Where I work has been using Scrum for a while now but it seems to have gone through a few phases. In terms of obstacles, one part is to prevent putting in too much change at once and just introduce things slowly,e.g. put in a daily standup one week, a couple weeks later put in a story board, a couple weeks later bring in pair programming. This allows for the various tweaks that will happen to work and if the changes improve things then this can help build up some good momentum. Another point is to make sure that if there should be changes in how something is done that the person being corrected isn't belittled or mocked. At times this may mean that you interrupt someone or that you bring in a "Can we get back to basics?" or something similar to try to put things back on track rather than just yelling at someone or doing something else that is counterproductive.
Bringing in consultants was one of the best things done around here, IMO. Now, these guys came in to help evolve how development was done here. Bringing in pair programming, TDD, concepts like broken windows, organizing project folders, and bringing in mocking for tests, were all excellent additions that while we may have gotten there on our own, it may have taken a long time which wouldn't work out so well.
Background: In 2006 I contracted with a large company which had adopted Scrum cold turkey just months before I arrived. The company hoped Agile/Scrum would save their huge enterprise software product. Of the hundred or more programmers there, I worked closely with a team of about a dozen for a year, observing and participating in their Agile experiment.
Summary: I believe Agile helped more than it hurt. By the end of the year, the team could consistently estimate and produce features, whereas previously their productivity was rather erratic.
Implementation: Since this was a large organization and a large product, the project ran as a "scrum of scrums." There was one scrum master for about every 15-20 developers and these teams were often divided into smaller, closely working scrums of about 6-8 people for an iteration. Teams were largely independent, could adjust their own iteration frequency (1 month down to 1 week) and were given lots of flexibility to implement agile as they saw best. The company regularly brought in Agile coaches (such as Object Mentor) to help train the scrum masters, teams, and management.
Obstacles: Plenty. Some of them related to Agile, some not. In no particular order, here are some lessons learned:
The product backlog was revised way too often in the beginning. Eventually, the team and management took several days to go over all the features, estimate them, and prioritize them. It was a big hit, but it helped tremendously. Lesson learned: get your product backlog in order early and keep it maintained. Product owners must have a clear idea of what they want.
We lost time experimenting and dealing with fads and hype. When you start, you have no way of knowing if you're doing things correctly. There's temptation to constantly fiddle with the agile process taking the focus away from the product. Lesson learned: having an experienced Agile coach does help reduce this learning curve. There should always be someone pushing back on any experimentation. Limit the number of "spikes".
A good scrum master is invaluable. Certainly in the beginning, it's a full-time position.
It takes time. It took several months before the team started to be comfortable with the process.

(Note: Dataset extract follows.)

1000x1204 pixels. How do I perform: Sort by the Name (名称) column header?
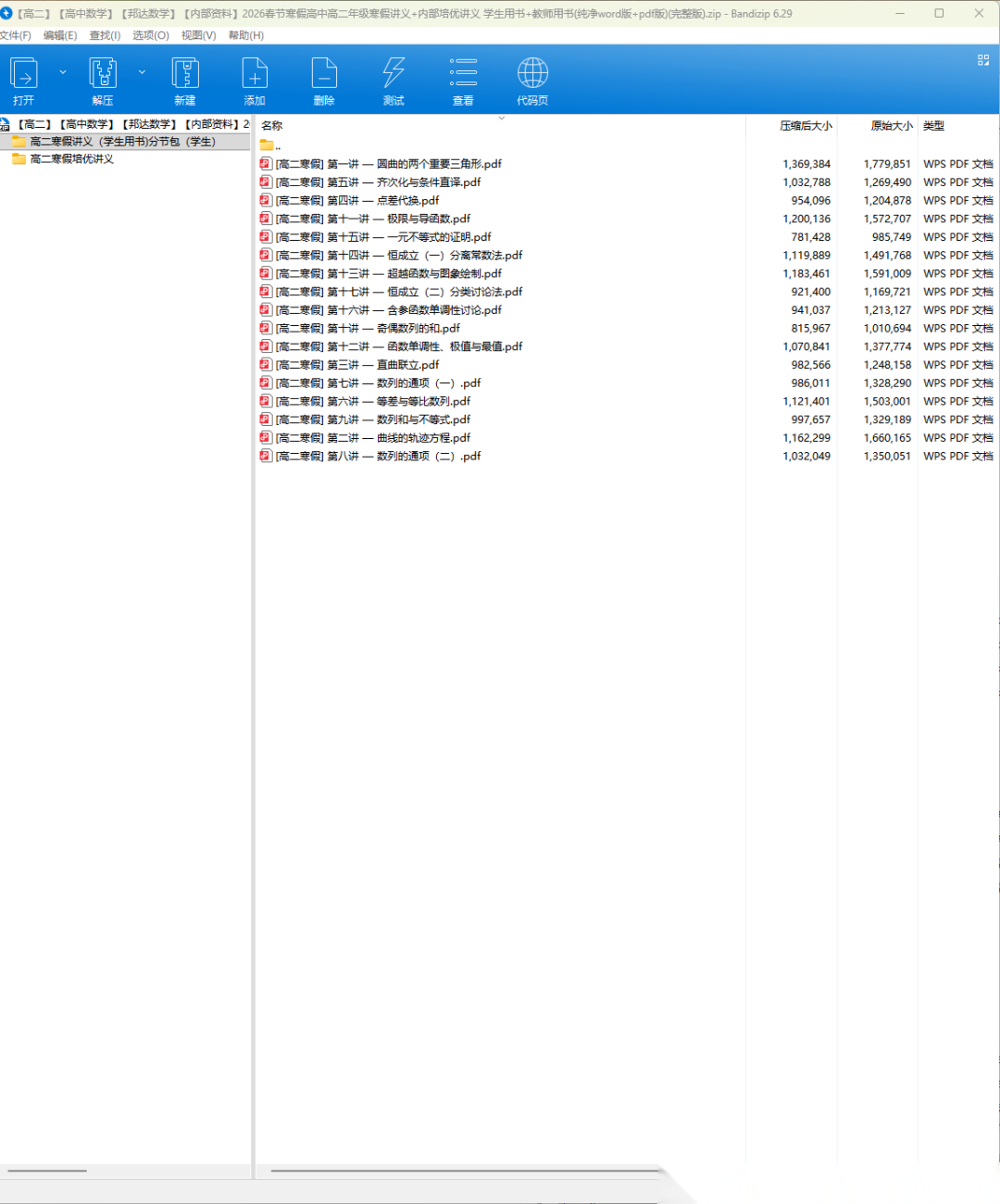(x=272, y=126)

Pick your battles. Some programmers will be understandably skeptical and others will outright dislike and flight the change. Allow for some flexibility. For example, enforce the use of a product backlog and iteration schedule, but don't require everyone use note cards. Be particularly sensitive to introducing tools and programming methodologies such as pair programming or test first development.
Finally, keep communication open and manage expectations.
Good luck!
The biggest issue, as already stated, that I too have experienced is the lack of buy in. It is very difficult to get people to truly become vested in the process.

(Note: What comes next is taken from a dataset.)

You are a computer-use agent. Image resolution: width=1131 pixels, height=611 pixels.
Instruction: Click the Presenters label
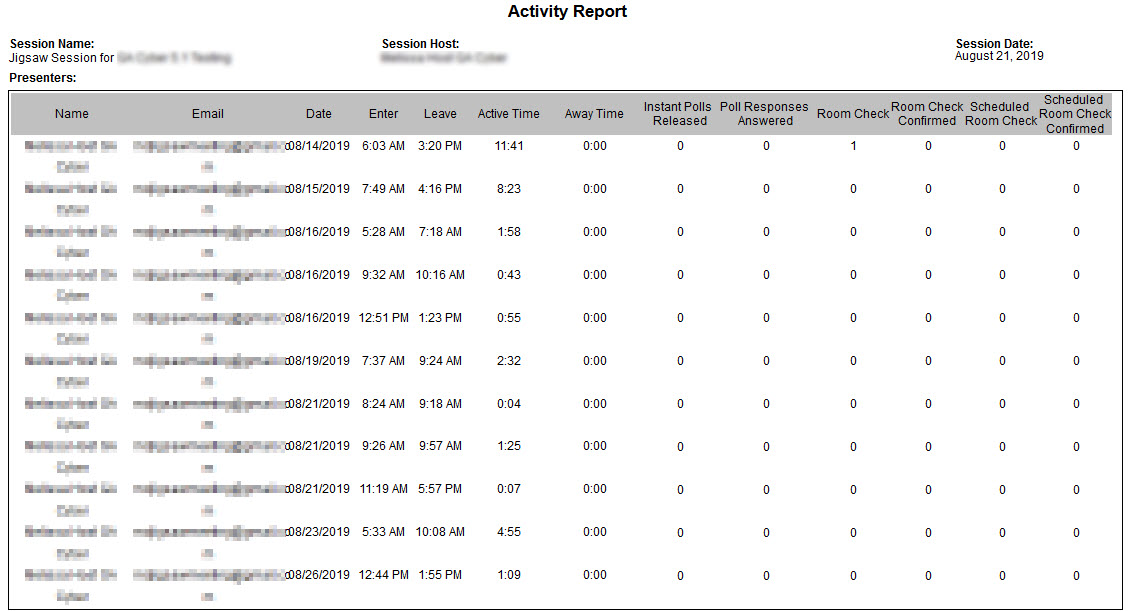point(43,77)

The other issue, which is also one that directly contributes to the above issue, and also in a large part one of the founding causes of Agile is the lack of management to stick to the outlines of the manifesto of Agile.
In Scrum, Lean, or whatever version of Agile you are working with one cannot break from the manifesto points. If a process is being used to break away from those priorities then most likely the management is screwing up and the buy in will fall apart. The manifesto MUST be followed:
Manifesto:
Some scenarios might be when a gantt chart appears from one of the above processes for whatever reason. Gantt charts can be useful, but if all of a sudden a developer is reviewing a gantt chart with management, the last point is broken. Responding to change has slowed because encouragement of the plan is being favored over change. Instead a board with stickies should be used, simplify what is on the board with only the current working items and back burner items. This makes changes easy. Once anything is solidified in a "tool" it slows responding to changes. Sure, management needs to record and track things in some ways, but pushing that onto development only slows the responding to change, and pushing tools onto developers (unless they want them for development and can utilize them appropriately) messes up the first point, of the individuals over tools and process.

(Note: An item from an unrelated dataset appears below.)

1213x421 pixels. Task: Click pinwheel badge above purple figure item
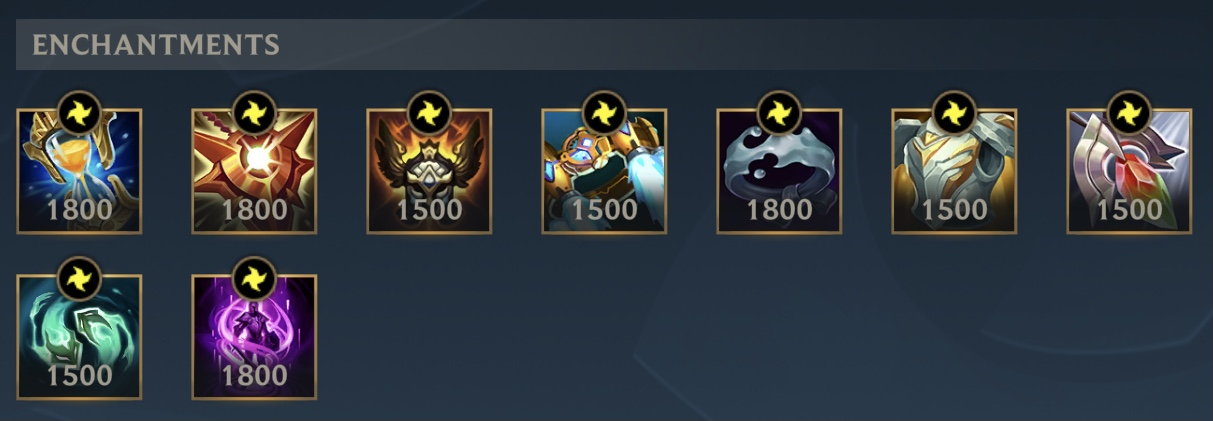[254, 278]
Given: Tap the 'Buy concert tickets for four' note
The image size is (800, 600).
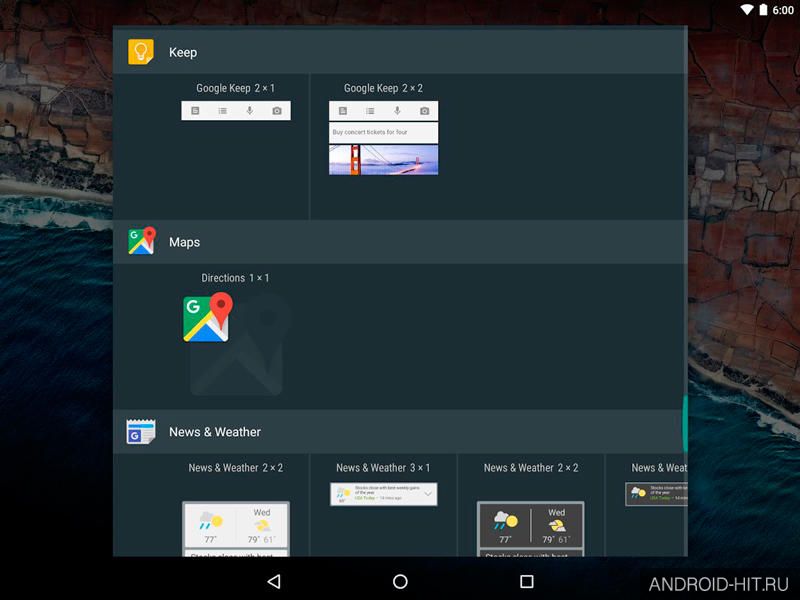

In another way, don't stop development for the purpose of writing comprehensive documentation. Unless you only have a single developer, then someone should take the documentation load autonomously from the development role. Pushing these things together drastically slows development and for periods of time, can shut down any effort to actually get working software.
The last point, is to always, ALWAYS stay in contact in some way with the customer or prospective customer. Talk to them regularly about what they want. Talk to them daily and show them as much as you can of UI, or even data flow work. Anything that they would understand they should see. Talk to them, educate them about the architecture and ideas going into the application and never forget that you are building the application for them.
Summary:
Biggest issue is buy in. Second is management sticking to the manifesto guidelines.
If you can mitigate these two risks, you should be good to go. Anything else is cakewalk after getting buy in and getting management to understand that they'll need to be truly strong, and non-micro management managers. Specifically, managers might even need to become leads, or fill a different style of role.
...hope I didn't stray off point too much. :)
I moved from a company that adopted Agile to the tee to another company which follows the traditional methodologies.
Perhaps the biggest difference I have seen is that the second company struggles to prioritize. There is so much work on each person's plate that they fail to deliver on time. IMO, Agile brings about some transparency to the situation and lets the team as a whole prioritize.
A scrum master in the Agile world would take care of fire-fighting and be the voice of the (sprint) team. In fact, in the first company (where we had a separate scrum master and program manager), the scrum master would fight it out with the program manager when the latter makes false promises to the management. Meaning, the scrum master knows how much a team can produce/deliver after a few sprints, which helps her nail down on the predictability of a team.
I also noticed that the R&D resources have a sense of accomplishment at the end of each cycle, and are looking forward to the next one. But then, a good project manager could get this done in traditional scenarios as well.
While working as a Delphi developer a few years ago, I managed to get Scrum adopted by my development team for a time.
The whole process worked very well for us - having the team estimate prioritized tasks on a backlog gave us meaningful timeframes to target, and the whole "Managements job is to remove impediments" was great.
The biggest problem was that the process was always perceived - and referred to - as "Bevan's good idea".
While the team appreciated the value we gained, and were happy to continue with Scrum, the Team didn't take the scrum methodology on board as their own. After a while, I got tired of "pushing" and we "fell out" of following the Scrum approach.
Lesson: Make sure the team takes Scrum on board and owns the approach.